A MAN who stole his dad’s car and risked his own and his passenger’s lives when he crashed into a field has been spared immediate custody.
Zak John Willsmer, of The Meads in Weston Rhyn, was awaiting sentence for aggravated assault and expected custody when he took his father’s Citroen Xsara from the house he formerly shared with the family in Laburnum Drive, Oswestry on February 7.
According to Ceri Lewis, defending, he “took it upon himself to get extremely intoxicated”.
She also revealed that when police found him, the officer believed he was dead because he was “hanging out of the driver’s window and wasn’t breathing”.
The 21-year-old was spotted driving through St Martins by police after he pulled out of a car park in front of them.
When they turned on their blue lights he indicated to pull over but then accelerated away and lost the persuing police car.
Mike Phillips, prosecuting, said: “Police later saw car lights in a field on Overton Road and realised he had crashed into the field.
“There was serious frontal damage to the vehicle and both the driver and the passenger had injuries.”
Willsmer, who was already banned from driving and was not insured, was taken to Birmingham Hospital where he was found to have fractured his spine and the car was written off.
A blood test also revealed he was over the legal drink-drive limit.
Miss Lewis asked Shrewsbury magistrates to take Willsmer’s early guilty plea and “extreme remorse” into consideration when sentencing.
Willsmer, who had “limited recollection” of what happened, had to wear a back brace for a number of months as a result of the crash which had literally had a “sobering effect” on him.
He has not had a drink since and has moved out of Oswestry where he felt there were bad influences.
Miss Lewis said: “This could have be an awful lot worse.
“He is thoroughly ashamed of himself for the trouble he’s caused himself, the passenger and his family and was devastated when he heard how serious the matter was.”

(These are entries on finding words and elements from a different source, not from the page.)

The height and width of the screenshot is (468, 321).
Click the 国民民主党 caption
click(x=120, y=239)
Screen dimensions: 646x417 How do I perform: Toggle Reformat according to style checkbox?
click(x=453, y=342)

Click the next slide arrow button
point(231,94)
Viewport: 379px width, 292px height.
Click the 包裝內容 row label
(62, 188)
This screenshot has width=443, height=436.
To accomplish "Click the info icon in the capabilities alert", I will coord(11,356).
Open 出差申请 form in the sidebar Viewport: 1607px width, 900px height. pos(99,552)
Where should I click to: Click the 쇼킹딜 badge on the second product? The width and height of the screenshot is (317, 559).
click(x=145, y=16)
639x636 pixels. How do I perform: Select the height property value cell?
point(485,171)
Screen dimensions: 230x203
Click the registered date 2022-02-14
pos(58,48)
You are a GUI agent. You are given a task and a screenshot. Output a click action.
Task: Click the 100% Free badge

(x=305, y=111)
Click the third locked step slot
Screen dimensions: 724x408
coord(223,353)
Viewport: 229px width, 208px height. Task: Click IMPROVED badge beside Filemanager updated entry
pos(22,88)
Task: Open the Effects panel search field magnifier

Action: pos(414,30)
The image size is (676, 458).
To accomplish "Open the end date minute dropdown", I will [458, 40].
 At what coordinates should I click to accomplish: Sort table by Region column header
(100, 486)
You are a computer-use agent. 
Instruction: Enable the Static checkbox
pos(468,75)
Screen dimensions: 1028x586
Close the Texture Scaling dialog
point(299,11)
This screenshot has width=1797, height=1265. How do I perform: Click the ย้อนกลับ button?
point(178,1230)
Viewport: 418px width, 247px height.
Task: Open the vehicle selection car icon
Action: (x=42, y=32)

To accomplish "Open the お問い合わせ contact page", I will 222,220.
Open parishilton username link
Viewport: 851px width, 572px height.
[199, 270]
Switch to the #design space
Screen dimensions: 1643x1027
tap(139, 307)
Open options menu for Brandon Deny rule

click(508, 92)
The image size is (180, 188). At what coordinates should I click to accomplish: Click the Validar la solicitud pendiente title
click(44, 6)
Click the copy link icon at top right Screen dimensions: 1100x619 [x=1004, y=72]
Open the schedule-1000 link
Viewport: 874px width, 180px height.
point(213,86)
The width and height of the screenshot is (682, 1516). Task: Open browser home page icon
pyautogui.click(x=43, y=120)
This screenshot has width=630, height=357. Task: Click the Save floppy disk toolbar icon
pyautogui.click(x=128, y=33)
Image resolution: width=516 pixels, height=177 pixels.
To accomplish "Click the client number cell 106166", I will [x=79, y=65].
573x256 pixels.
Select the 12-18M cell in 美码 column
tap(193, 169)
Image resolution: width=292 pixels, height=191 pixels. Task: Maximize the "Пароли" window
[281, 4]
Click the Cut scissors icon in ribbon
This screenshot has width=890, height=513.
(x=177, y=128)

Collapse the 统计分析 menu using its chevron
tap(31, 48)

She said Willsmer was now staying out of trouble and was enjoying his time at Willowdene, a working farm which helps rehabilitate offenders, which he hoped would ultimately help him find “meaningful employment”.
“He has assured me and his mother that he won’t be coming back to court,” added Miss Lewis.
Willsmer was sentenced to 17 weeks in prison, suspended for 18 months and ordered to take part in six sessions of an alcohol treatment programme and 150 hours of unpaid work.
He was also banned from driving for 36 months and told to pay £85 court costs and an £80 victim surcharge.